> [WORK TO COMPLETE] Count the lines in the records below that contain the string "each", treating uppercase and lowercase as different. Reply with the number alone.

> [DATASET EXCERPTS]
##############################

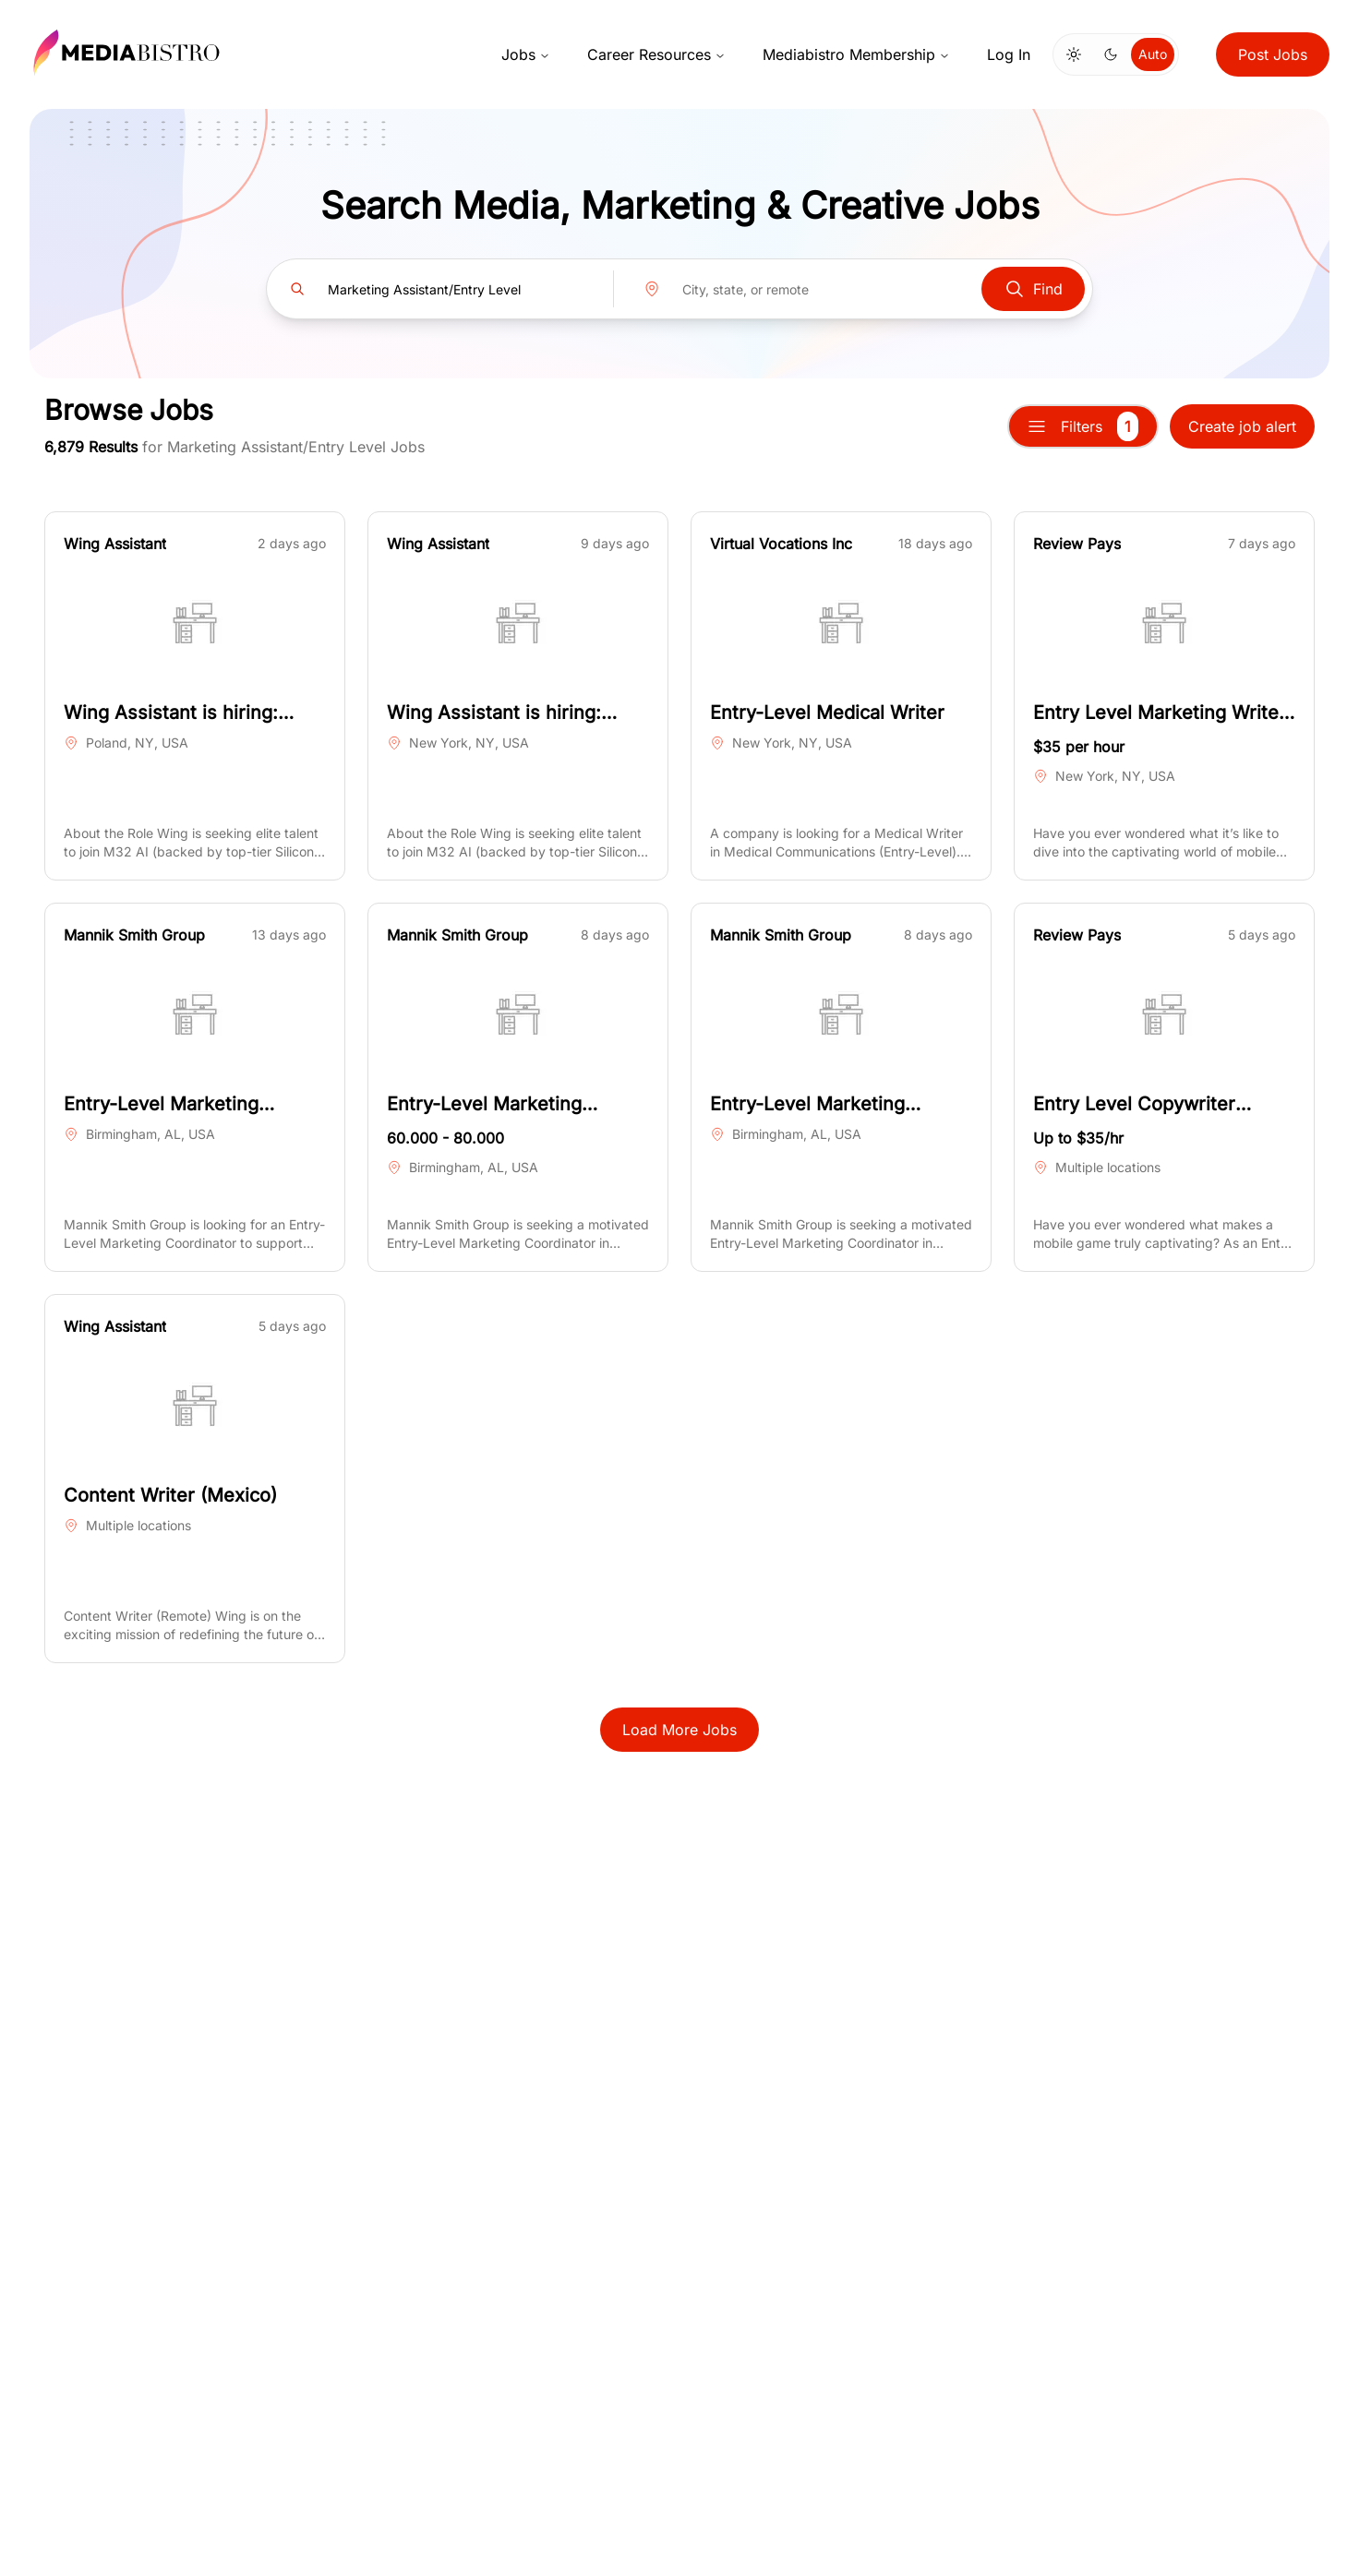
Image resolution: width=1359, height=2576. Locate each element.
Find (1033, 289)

##############################

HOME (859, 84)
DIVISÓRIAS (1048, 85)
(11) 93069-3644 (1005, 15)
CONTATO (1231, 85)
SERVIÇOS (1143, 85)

##############################

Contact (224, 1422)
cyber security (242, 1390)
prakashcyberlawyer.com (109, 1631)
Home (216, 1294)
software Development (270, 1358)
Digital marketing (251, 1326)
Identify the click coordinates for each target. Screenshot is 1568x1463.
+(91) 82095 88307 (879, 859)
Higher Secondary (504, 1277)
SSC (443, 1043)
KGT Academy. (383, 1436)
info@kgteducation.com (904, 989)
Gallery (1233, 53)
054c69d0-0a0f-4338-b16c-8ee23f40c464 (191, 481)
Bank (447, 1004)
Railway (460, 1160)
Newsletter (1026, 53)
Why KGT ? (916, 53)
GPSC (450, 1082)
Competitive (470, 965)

##############################

> [EXERCISE RESPONSE] 2